From the entries that follow, reproduce exactly and only the lines from the line with "Where should I click to: Click the dark" to the line with "has width=324, height=164.", endpoints included.

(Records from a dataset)
[Start of Attachment]

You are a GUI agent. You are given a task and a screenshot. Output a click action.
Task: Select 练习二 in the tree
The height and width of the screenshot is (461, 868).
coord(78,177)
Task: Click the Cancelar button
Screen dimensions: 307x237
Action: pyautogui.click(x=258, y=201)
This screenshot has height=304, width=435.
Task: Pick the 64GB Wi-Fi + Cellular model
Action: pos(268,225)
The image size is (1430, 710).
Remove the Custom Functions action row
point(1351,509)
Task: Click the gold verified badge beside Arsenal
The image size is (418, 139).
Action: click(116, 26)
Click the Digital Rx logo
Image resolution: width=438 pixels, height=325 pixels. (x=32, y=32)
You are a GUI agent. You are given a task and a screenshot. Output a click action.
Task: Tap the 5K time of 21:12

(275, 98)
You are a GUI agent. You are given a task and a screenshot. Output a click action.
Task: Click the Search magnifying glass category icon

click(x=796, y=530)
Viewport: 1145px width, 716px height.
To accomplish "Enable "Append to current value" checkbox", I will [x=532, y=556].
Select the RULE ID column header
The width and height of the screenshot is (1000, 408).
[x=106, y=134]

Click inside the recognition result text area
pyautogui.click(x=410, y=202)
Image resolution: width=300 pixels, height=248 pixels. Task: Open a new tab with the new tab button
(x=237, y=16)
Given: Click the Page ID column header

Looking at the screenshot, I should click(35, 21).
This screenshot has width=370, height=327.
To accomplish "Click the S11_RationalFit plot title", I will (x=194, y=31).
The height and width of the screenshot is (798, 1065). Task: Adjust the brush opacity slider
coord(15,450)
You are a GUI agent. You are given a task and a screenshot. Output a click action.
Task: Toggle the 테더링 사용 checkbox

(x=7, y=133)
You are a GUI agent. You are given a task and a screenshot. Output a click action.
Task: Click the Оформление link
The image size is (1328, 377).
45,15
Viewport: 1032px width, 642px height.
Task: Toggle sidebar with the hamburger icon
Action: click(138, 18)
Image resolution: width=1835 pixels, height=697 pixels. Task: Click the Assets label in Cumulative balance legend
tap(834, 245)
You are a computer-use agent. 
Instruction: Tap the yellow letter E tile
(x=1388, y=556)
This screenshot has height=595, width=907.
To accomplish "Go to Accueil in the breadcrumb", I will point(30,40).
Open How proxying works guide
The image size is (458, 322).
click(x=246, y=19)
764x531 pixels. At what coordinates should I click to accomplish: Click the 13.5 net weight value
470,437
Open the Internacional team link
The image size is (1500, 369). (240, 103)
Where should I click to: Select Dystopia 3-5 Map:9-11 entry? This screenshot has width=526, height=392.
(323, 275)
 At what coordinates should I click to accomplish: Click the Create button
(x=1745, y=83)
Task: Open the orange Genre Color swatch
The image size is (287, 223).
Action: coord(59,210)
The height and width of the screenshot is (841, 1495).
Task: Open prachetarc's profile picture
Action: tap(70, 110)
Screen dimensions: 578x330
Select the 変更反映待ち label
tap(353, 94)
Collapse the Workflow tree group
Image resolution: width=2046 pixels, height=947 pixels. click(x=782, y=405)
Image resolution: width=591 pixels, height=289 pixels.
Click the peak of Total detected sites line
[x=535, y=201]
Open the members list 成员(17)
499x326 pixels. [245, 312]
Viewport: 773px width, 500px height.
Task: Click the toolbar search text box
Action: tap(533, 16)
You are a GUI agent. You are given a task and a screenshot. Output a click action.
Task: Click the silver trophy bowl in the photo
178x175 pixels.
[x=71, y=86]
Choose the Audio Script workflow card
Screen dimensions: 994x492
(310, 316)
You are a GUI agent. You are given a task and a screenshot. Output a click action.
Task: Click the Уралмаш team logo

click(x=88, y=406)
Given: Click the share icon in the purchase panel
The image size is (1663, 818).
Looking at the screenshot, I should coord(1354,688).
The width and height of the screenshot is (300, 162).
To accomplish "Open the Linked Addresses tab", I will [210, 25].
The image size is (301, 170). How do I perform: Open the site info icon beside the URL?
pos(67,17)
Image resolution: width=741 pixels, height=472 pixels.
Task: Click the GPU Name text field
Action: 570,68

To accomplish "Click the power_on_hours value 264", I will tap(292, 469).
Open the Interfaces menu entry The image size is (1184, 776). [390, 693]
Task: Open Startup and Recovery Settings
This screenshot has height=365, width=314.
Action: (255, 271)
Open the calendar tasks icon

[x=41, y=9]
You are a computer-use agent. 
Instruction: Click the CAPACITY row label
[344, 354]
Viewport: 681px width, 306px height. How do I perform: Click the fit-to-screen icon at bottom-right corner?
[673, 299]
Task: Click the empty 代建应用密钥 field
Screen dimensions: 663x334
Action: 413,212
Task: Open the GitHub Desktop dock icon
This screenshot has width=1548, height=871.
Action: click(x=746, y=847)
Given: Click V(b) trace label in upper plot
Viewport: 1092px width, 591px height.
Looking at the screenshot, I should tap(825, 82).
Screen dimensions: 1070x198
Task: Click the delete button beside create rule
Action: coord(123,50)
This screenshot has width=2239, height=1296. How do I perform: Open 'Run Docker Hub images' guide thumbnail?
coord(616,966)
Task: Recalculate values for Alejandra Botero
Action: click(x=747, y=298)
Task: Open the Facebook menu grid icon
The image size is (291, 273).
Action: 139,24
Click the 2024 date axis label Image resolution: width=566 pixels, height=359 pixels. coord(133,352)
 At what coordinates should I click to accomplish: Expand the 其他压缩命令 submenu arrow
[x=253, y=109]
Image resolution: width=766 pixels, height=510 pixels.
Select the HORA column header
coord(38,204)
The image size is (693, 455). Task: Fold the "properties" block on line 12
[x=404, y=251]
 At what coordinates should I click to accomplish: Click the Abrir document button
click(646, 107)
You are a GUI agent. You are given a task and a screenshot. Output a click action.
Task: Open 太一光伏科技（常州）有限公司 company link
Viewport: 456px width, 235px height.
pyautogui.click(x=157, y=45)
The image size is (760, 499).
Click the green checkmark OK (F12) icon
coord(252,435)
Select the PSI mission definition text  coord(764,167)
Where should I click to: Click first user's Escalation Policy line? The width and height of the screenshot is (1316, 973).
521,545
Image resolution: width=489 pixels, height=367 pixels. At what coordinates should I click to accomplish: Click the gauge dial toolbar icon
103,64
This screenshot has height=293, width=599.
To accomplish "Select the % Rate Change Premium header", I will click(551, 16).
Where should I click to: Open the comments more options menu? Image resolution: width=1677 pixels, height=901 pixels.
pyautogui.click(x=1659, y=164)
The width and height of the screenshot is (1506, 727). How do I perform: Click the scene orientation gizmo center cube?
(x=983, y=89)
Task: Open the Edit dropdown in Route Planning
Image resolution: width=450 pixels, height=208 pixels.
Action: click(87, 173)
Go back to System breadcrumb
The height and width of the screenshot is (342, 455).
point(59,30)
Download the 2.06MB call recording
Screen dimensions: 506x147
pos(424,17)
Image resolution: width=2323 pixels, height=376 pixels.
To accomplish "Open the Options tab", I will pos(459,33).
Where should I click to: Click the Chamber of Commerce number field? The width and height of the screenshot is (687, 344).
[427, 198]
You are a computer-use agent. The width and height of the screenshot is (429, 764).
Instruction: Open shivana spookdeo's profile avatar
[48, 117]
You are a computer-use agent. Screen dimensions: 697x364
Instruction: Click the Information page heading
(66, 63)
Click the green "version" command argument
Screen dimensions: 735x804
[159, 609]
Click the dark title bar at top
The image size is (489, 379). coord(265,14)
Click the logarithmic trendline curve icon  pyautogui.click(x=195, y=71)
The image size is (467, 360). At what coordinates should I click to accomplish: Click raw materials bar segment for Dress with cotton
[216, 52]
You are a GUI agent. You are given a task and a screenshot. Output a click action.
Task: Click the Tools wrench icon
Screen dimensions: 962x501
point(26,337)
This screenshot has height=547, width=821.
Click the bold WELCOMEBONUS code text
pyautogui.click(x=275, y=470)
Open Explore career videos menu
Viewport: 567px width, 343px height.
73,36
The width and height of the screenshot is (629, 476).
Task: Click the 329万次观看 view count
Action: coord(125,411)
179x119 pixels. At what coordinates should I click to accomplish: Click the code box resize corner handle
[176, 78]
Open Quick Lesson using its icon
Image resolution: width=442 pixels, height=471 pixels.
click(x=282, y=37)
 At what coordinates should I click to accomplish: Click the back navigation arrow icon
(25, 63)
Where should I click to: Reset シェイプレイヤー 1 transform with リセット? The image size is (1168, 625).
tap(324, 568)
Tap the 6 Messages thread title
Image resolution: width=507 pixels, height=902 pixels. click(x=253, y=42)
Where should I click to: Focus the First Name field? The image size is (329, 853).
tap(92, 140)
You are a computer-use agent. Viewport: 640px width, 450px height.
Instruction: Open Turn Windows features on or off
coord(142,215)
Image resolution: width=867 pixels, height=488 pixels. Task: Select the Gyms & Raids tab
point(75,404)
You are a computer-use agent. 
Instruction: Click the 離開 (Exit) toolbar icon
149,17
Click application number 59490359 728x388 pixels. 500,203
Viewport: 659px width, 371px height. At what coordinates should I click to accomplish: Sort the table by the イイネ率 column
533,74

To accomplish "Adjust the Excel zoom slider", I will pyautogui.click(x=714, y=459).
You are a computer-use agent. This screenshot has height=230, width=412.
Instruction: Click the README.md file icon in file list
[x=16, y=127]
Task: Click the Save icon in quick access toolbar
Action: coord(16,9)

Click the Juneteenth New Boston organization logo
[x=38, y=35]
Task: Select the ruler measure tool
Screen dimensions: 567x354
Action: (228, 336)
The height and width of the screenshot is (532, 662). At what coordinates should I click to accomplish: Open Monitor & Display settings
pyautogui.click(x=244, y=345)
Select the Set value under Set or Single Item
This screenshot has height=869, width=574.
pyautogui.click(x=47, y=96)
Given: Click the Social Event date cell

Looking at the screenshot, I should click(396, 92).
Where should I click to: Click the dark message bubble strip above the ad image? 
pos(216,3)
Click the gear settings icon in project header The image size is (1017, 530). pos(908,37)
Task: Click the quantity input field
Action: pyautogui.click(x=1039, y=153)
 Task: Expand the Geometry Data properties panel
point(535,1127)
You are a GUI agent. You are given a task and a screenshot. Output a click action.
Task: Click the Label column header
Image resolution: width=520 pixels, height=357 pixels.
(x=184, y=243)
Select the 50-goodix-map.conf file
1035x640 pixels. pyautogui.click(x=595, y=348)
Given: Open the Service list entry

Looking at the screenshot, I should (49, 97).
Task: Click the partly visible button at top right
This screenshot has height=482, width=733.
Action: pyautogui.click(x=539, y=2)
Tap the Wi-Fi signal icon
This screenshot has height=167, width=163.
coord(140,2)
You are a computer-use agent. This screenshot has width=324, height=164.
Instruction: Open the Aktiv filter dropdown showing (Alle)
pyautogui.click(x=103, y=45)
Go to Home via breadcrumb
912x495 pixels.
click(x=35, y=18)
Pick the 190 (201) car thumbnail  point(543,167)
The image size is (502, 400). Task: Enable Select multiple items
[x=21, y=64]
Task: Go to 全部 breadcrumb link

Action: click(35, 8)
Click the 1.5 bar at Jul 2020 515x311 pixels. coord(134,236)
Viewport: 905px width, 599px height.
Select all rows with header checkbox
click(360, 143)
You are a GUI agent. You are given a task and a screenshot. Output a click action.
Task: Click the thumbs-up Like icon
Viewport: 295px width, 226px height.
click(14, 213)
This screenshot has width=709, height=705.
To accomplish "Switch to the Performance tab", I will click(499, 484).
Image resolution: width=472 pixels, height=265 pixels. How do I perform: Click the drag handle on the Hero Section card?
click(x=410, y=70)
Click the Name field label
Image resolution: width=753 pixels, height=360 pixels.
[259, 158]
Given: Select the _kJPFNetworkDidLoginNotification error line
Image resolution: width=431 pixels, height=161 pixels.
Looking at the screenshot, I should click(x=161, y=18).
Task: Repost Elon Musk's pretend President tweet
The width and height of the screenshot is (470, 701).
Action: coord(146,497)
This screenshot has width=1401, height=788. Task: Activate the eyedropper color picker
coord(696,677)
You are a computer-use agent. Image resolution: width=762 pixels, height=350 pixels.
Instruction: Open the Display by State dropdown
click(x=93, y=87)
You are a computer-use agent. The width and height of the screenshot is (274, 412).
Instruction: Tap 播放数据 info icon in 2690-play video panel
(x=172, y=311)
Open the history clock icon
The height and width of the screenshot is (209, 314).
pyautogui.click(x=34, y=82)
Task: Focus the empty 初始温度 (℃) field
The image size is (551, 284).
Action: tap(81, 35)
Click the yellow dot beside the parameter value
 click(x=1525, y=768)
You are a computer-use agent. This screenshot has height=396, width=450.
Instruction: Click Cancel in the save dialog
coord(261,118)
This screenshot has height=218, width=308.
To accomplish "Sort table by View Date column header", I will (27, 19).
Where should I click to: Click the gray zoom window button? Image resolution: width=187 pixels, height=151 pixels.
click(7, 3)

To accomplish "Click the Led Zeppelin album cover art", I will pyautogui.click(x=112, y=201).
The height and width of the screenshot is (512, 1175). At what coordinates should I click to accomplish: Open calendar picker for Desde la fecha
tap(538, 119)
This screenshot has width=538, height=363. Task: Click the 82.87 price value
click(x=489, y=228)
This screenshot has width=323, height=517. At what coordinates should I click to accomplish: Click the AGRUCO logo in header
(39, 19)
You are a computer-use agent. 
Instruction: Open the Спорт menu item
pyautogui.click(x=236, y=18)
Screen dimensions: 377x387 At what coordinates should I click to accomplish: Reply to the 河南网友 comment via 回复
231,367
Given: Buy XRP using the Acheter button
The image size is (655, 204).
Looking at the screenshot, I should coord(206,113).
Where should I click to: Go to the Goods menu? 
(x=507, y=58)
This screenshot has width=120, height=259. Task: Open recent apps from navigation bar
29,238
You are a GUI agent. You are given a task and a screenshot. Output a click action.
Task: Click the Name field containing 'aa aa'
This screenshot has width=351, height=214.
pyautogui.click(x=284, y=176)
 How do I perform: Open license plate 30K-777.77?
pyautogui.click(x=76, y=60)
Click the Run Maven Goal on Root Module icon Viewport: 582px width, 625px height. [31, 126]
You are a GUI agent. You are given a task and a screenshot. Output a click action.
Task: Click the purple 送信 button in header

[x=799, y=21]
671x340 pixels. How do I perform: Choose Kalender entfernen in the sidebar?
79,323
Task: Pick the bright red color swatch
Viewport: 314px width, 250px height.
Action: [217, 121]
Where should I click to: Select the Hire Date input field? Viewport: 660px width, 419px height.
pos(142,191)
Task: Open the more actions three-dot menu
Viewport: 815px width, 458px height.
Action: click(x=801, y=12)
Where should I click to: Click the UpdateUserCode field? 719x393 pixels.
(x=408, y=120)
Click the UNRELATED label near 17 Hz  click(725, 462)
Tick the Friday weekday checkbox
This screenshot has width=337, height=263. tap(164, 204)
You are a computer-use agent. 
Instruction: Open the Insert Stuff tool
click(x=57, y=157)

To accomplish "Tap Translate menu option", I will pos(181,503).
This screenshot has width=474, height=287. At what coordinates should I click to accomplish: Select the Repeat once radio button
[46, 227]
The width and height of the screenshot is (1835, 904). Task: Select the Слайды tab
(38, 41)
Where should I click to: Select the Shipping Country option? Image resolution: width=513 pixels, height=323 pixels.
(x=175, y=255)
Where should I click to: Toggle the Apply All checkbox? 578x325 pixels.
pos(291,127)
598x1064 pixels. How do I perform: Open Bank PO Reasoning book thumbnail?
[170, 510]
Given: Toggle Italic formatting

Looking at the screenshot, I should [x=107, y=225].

[End of Attachment]

Task response =
Where should I click to: Click the dark message bubble strip above the ad image? 
pos(216,3)
Click the gear settings icon in project header The image size is (1017, 530). pos(908,37)
Task: Click the quantity input field
Action: pyautogui.click(x=1039, y=153)
 Task: Expand the Geometry Data properties panel
point(535,1127)
You are a GUI agent. You are given a task and a screenshot. Output a click action.
Task: Click the Label column header
Image resolution: width=520 pixels, height=357 pixels.
(x=184, y=243)
Select the 50-goodix-map.conf file
1035x640 pixels. pyautogui.click(x=595, y=348)
Given: Open the Service list entry

Looking at the screenshot, I should (49, 97).
Task: Click the partly visible button at top right
This screenshot has height=482, width=733.
Action: pyautogui.click(x=539, y=2)
Tap the Wi-Fi signal icon
This screenshot has height=167, width=163.
coord(140,2)
You are a computer-use agent. This screenshot has width=324, height=164.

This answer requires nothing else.